Ce travail a pu s’accomplir à la suite d’une invitation du sculpteur Peter Briggs à produire une œuvre dans son atelier. 

 

 En 2023, j’atteins quarante-huit ans, l’âge de mon père au moment de sa mort. Je commence à réfléchir à ma propre mort et succession. 

Je mène des recherches sur mes ascendants, et je découvre l’absence de toute trace de l’existence d’un enfant, né prématuré et mort à l’âge d’un mois. Il n’a jamais été intégré à la famille.

Âgé de sept ans de plus, il aurait été mon oncle. Je rapproche sa disparition à ce que je sais d’un avortement vécu par ma mère, avant ma naissance.

 

Dès sa conception, M . moires se compose de trois pièces. La première est ma propre urne funéraire en porcelaine, dont la température de cuisson est la même que celle nécessaire à la crémation d’un corps. La seconde est une boîte pour donner une place dans le monde à l’enfant mort sans sépulture. Issue d’un moule du creux de ma main, la troisième est une empreinte de ce creux pour donner corps à cet être qui a occupé le ventre de ma mère avant moi. 
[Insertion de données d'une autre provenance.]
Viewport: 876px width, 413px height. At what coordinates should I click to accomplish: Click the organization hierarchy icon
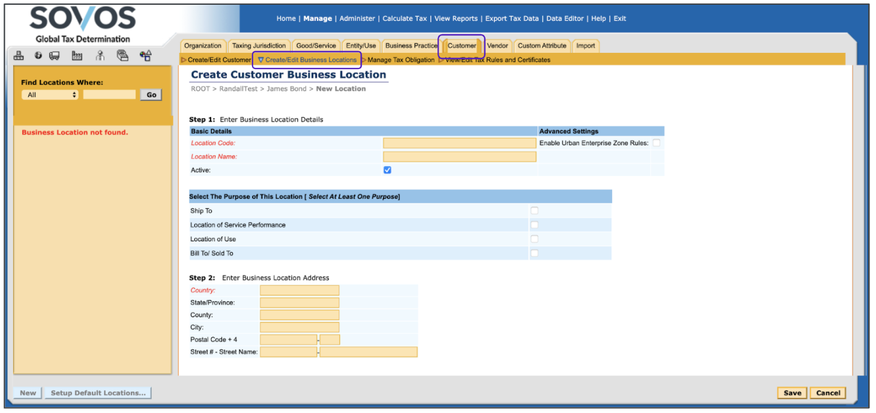(19, 56)
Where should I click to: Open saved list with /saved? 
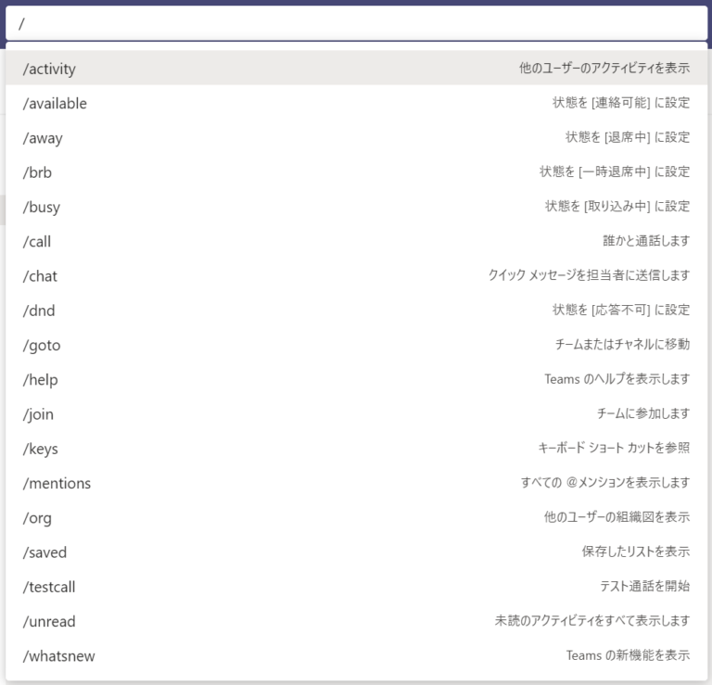(45, 552)
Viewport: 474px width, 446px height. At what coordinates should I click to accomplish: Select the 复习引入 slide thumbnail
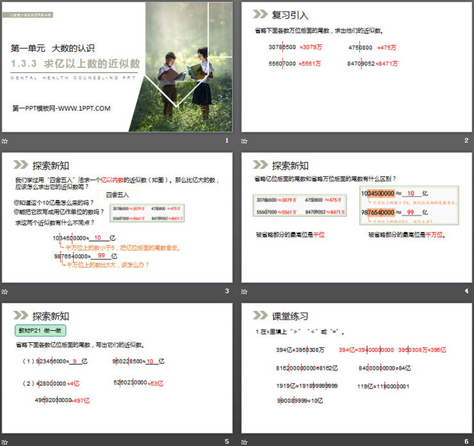[x=356, y=67]
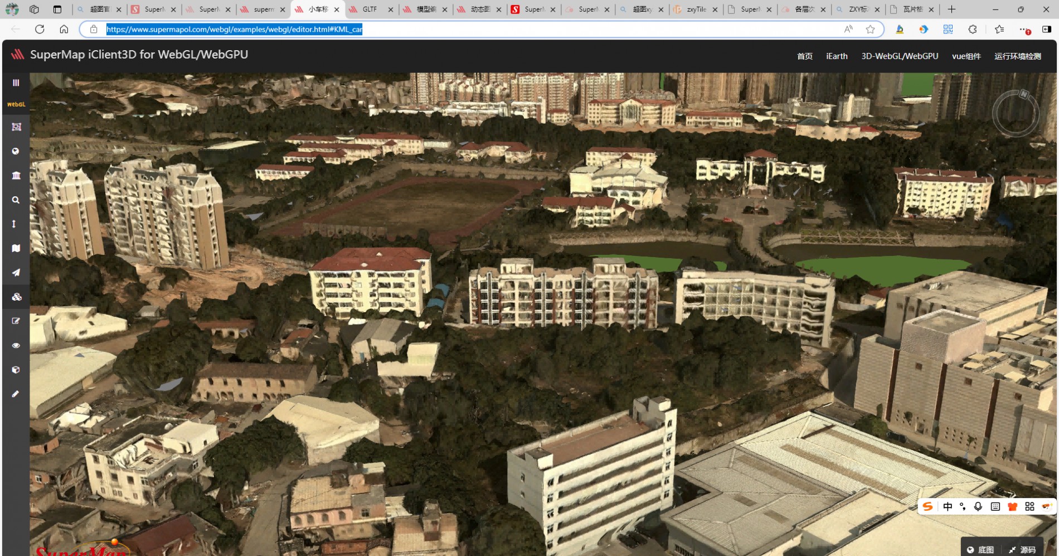Screen dimensions: 1059x556
Task: Open the iEarth navigation link
Action: tap(836, 56)
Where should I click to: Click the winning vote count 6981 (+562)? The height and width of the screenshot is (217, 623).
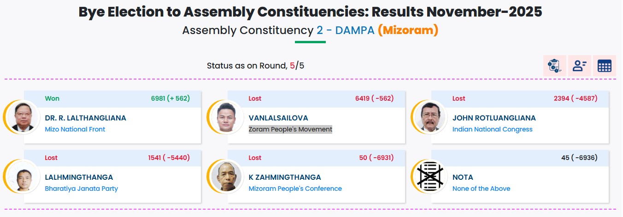pyautogui.click(x=170, y=98)
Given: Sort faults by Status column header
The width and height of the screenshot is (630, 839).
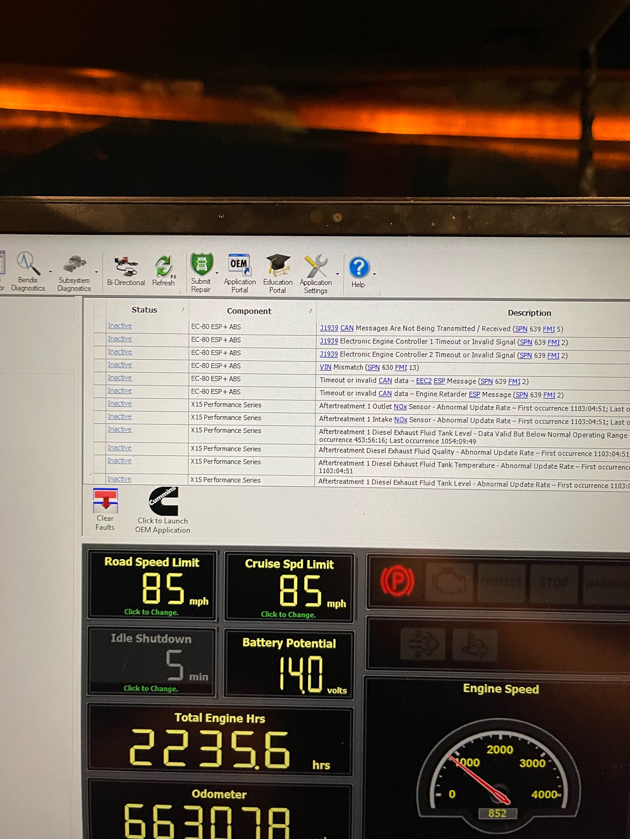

La terre parle du corps. Matière à la fois fluide et lourde, collante, organique, elle m’attire et me repousse. Je m’y confronte véritablement pour la première fois. Avec ses contraintes temporelles, physiques et incontournables, il faut parvenir à un équilibre. Alors elle permet la rencontre entre le sujet et la technique, processus inhérent à ma démarche, sans maîtrise technique. Découper, rouler, aplatir, ne pas malaxer. On pourrait être dans la cuisine. 

 

Parallèlement j’écris un texte pour la revue Irreverent XIV et j’interroge les femmes de ma famille sur les Bruits. J’en conclus que celle qui ne peut plus parler aujourd’hui est celle qui faisait du bruit. Par ce lien à la lignée maternelle et aux destins des femmes de ma famille, mes recherches font résonner l’histoire collective des femmes, leur aliénation et leur lutte pour s’émanciper et choisir pour elles-mêmes : le corps des femmes est politique, l’intime est politique dans un monde polarisé entre dominant et dominé. Grossesse, avortement, violences sexuelles, inceste, les sujets ne manquent pas. 

 

Ces trois pièces et ce qui les relie m’évoquent d’une manière littérale les Moires, ces trois sœurs, divinités du destin dans la mythologie grecque. Engendrées par la déesse Nyx, fille de Chaos, il y a Clotho, la Fileuse, qui tire le fil des existences, Lachésis, la Destinée, qui fixe leur contenu, et Atropos, l’Inflexible, qui provoque l’irréversible. « Ces déesses fixent des limites infranchissables. Ce mot est de la même famille que notre mot mort, qui en Grec se disait Moros, pour la mort qui est destinée à chacun. »*

Le titre provisoire Moires devient M . moires [ɛ m mwaʁ], où l’oblitération d’une lettre rend compte d’une béance dans mon récit familial et de la violence de l’effacement dans les Mémoires. 

 

Par le geste, par les strates de porcelaine qui se superposent, la forme se crée autour d’un vide et fait remonter le fond de la pensée à la surface. 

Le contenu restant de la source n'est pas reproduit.